Karya-karya Immanuel Kant
Immanuel Kant bermaksud mengadakan
penelitian yang kritis terhadap rasio murni, dan Kant mewujudkan pemikirannya
tersebut ke dalam beberapa buku yang sangat penting yaitu tentang kritik. Buku-bukunya
antara lain berjudul:
a.
Kritik atas Rasio murni (kritik der reimem Vernunft) tahun 1781
Dalam kritik
ini Kant menjelaskan bahwa ciri pengetahuan adalah bersifat umum, mutlak, dan
memberi pengertian baru. Untuk itu Kant terlebih dulu membedakan adanya tiga
macam putusan. Pertama, putusan analitis “a priori” di mana predikat tidak
menambah sesuatu yang baru pada subjek, karena sudah termuat di dalamnya
(misalnya, setiap benda menempati ruang). Kedua, putusan sintesis
“aposteriori”, misalnya pernyataan"meja itu bagus", di sini predikat
dihubungkan dengan subjek berdasarkan pengalaman indrawi. Ketiga, putusan
sintesis “a priori” di sini dipakai sebagai suatu sumber pengetahuan yang
kendati bersifat sintetis, namun bersifat a priori juga. Misalnya, putusan yang
berbunyi "segala kejadian mempunyai sebabnya". Putusan ini berlaku
umum dan mutlak (jadi a priori), namun putusan ini juga bersifat sintetis dan
aposteriori, Sebab di dalam pengertian "kejadian" belum dengan
sendirinya tersirat pengertian "sebab". Maka di sini baik akal
ataupun pengalaman indrawi dibutuhkan serentak.
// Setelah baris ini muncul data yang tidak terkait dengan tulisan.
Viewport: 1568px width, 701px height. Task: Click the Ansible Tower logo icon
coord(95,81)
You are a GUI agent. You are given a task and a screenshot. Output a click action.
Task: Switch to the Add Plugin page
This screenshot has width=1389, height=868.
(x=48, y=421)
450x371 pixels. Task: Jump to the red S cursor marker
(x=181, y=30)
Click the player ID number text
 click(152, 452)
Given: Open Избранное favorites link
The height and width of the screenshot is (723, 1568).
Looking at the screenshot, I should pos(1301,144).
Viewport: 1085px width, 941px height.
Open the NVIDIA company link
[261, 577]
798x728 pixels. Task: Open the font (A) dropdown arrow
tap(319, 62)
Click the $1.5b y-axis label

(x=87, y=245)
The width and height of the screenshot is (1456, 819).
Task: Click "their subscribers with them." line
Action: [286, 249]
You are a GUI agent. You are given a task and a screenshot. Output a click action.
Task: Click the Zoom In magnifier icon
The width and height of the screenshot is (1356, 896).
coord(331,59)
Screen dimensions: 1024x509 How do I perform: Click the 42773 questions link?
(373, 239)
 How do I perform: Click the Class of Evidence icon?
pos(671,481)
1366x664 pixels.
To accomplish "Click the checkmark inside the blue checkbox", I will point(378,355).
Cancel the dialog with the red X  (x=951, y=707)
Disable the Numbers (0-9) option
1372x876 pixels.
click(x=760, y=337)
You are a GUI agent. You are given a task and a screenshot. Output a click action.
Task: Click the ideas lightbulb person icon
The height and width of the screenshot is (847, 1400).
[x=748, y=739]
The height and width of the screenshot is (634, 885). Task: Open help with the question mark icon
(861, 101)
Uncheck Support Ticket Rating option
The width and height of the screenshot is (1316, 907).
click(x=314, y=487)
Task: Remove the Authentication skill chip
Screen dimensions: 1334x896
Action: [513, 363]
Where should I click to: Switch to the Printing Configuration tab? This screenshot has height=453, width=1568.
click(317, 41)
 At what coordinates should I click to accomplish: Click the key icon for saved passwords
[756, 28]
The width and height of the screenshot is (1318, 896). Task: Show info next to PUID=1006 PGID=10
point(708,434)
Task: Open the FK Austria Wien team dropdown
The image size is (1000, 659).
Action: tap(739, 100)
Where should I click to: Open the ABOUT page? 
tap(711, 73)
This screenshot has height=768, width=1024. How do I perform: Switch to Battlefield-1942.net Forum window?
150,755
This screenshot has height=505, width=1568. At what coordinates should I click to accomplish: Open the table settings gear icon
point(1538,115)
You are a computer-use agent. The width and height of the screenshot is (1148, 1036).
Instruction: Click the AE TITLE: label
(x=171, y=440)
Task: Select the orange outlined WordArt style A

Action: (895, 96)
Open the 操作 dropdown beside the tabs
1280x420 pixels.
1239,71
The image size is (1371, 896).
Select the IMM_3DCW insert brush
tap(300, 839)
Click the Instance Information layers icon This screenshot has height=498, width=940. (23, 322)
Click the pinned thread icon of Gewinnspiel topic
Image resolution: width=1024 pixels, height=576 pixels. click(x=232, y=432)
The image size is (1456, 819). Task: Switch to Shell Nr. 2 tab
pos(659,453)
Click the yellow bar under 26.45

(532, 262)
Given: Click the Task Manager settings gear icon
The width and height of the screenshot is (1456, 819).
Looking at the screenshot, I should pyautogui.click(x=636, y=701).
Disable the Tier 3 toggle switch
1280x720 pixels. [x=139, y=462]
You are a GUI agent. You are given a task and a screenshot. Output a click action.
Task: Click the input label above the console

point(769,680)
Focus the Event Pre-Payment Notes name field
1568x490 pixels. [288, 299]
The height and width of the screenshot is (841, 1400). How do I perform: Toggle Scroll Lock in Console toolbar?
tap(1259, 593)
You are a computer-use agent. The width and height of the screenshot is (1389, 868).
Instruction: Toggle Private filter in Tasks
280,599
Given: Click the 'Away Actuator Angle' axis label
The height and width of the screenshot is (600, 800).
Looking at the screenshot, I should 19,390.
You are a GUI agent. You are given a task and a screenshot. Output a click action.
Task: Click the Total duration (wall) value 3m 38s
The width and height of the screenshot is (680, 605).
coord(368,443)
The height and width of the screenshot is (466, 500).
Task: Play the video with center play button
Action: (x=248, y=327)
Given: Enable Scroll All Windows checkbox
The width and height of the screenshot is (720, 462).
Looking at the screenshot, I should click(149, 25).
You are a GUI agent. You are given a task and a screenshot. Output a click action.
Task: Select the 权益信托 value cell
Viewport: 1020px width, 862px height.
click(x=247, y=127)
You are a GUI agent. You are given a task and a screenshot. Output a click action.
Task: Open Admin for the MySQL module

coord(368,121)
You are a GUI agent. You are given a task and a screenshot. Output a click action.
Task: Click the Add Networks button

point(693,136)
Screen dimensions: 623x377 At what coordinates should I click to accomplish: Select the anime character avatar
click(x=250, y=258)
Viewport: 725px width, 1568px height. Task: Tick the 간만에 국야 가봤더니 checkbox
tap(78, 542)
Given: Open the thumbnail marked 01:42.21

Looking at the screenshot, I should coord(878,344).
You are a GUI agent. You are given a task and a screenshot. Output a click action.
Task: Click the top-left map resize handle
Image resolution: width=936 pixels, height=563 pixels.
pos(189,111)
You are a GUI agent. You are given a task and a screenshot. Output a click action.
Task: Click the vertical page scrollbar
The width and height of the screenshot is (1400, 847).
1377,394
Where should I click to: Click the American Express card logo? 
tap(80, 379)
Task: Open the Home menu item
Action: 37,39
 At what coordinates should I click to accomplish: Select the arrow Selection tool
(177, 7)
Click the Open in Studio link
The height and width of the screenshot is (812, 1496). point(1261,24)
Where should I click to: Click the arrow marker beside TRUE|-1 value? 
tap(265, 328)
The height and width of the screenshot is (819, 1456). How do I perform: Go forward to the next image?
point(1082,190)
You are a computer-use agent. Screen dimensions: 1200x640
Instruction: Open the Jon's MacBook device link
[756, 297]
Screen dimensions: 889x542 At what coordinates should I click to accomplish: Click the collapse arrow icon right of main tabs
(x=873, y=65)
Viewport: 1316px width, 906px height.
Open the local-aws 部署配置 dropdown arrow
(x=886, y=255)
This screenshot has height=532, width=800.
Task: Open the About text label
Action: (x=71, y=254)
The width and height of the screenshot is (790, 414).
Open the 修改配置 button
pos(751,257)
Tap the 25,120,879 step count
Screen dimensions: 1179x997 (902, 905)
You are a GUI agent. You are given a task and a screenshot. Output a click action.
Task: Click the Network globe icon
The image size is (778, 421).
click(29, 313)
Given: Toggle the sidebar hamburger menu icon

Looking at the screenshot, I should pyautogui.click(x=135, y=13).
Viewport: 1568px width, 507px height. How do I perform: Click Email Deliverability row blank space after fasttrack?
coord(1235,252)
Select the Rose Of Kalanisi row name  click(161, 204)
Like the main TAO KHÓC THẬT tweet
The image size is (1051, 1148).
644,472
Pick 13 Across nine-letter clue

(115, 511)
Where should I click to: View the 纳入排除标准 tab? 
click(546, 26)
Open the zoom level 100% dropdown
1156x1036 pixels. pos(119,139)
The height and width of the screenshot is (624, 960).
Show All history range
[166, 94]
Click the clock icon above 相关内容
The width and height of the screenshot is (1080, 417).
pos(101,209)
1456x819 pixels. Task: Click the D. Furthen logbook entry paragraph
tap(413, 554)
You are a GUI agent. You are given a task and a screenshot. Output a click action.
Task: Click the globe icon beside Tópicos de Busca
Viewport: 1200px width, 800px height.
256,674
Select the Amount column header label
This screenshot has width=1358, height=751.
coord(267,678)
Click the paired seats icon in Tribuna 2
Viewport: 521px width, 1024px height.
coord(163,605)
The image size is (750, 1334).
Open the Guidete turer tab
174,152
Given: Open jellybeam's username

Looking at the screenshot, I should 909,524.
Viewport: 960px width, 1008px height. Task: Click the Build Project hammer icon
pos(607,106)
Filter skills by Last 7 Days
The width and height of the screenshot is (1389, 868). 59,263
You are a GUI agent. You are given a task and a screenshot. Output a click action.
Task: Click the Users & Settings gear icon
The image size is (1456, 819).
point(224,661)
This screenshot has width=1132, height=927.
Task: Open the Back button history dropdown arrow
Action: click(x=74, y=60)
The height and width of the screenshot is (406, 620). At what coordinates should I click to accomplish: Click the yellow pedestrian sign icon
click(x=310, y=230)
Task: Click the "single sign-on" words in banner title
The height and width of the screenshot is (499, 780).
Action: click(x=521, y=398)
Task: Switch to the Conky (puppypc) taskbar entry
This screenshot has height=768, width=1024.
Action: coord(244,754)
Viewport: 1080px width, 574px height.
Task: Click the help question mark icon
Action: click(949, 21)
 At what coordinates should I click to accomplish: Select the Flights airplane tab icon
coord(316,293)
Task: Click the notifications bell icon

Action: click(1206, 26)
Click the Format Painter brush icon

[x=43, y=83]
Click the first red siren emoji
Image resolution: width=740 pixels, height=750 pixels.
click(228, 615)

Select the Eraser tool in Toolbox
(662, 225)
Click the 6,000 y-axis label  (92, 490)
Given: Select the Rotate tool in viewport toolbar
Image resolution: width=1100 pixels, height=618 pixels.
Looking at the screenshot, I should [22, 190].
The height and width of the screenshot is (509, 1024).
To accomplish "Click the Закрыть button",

Ilmu pasti, mekanika, dan ilmu
pengetahuan alam disusun atas putusan sintetis yang bersifat a priori ini.
Menurut Kant, putusan jenis ketiga inilah syarat dasar bagi apa yang disebut
pengetahuan (ilmiah) dipenuhi, yakni bersifat umum dan mutlak serta memberi
pengetahuan baru.
b.
Pada Taraf Indra
Dalam buku
ini unsur a priori memainkan peranan bentuk dan unsure aposteriori
memainkan peranan materi. Menurut Kant unsure a priori itu sudah
terdapat pada tarap indra.
Ia
berpendapat bahwa dalam pengatahuan indrawi selalu ada dua bentuk a priori, yaitu
ruang dan waktu. Jadi ruang tidak merupakan ruang kosong, dimana benda-benda
diletakkan; ruang tidak merupakan “ruang dalam dirinya”(ruang an sinch). Waktu
bukan merupakan suatu arus tetap, dimana pengindraan-pengindraan bisa
ditempatkan.
c.
Pada Taraf Akal Budi
Kant
membedakan akal budi (Verstand) dengan rasio (Vernunff). Tugas akal budi ialah
menciptakan orde antara data-data indrawi. Dengan kata lain akal budi
mengucapkan putusab-putusan. Pengenalan akal budi juga merupakan sintesis antara
bentuk dengan materi. Materi adalah data-data indrawi dan bentuk adalah a
priori, yang terdapat pada akal budi. Bentuk a priori ini dinamakan
Kant dengan istilah “kategori”. (Juana S. Pradja, 2000: 79). Menurut Kant ada
duabelas kategori, tetapi yang terpenting dapat disebut disini hanya dua
kategori saja, yaitu substansi dan kausalitas (sebab akiabt).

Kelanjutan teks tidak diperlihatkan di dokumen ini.